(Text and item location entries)
▬▬▬▬▬▬▬▬▬▬
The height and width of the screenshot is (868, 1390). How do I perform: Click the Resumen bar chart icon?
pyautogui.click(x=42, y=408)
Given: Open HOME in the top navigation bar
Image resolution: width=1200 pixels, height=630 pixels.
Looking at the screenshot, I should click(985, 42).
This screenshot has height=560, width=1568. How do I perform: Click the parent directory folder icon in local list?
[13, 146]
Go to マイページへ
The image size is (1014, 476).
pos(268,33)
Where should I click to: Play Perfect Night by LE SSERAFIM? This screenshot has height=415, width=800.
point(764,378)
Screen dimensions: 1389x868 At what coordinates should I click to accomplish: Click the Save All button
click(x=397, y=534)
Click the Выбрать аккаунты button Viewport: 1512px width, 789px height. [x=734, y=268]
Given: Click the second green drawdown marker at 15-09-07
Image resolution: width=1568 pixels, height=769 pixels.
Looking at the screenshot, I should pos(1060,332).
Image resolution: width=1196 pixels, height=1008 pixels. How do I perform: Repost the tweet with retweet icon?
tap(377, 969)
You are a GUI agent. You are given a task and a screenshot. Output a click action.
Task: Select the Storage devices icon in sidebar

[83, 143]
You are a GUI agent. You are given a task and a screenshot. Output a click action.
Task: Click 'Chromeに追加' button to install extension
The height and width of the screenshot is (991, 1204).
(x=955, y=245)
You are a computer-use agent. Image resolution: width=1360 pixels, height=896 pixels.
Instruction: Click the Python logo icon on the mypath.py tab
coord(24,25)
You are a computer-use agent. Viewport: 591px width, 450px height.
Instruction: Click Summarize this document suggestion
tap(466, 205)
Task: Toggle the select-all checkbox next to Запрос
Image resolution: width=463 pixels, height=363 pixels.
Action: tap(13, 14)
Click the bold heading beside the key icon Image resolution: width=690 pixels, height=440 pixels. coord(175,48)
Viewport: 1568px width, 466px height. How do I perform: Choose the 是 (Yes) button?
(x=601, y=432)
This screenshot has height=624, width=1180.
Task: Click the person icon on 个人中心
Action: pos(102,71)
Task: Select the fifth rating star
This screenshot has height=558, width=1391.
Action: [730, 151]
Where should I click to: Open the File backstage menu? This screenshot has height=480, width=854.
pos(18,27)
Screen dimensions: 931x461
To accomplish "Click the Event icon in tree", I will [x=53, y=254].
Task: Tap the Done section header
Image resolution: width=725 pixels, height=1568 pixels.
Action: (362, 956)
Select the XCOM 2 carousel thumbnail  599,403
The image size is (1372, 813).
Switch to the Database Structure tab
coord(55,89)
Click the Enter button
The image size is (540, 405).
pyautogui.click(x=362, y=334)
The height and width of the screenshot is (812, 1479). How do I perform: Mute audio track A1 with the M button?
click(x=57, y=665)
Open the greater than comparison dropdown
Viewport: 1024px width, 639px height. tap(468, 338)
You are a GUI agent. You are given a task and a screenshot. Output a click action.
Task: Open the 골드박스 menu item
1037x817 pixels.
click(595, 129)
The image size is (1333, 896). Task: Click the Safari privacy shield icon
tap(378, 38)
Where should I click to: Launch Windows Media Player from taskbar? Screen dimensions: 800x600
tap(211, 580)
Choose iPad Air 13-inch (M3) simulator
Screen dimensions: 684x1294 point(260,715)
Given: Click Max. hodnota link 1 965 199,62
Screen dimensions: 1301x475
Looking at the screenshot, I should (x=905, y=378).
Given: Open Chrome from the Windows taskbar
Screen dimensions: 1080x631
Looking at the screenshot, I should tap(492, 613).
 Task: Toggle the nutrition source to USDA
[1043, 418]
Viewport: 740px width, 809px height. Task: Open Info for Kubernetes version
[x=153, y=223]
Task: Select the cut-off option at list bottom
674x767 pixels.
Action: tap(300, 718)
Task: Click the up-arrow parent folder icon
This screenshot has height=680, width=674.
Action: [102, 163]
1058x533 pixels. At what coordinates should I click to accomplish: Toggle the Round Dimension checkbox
▬▬▬▬▬▬▬▬▬▬
- EXERCISE GOAL -
How many lines of the material contain the string "Windows"? Reply with the count alone.

- EXERCISE RESULT -
2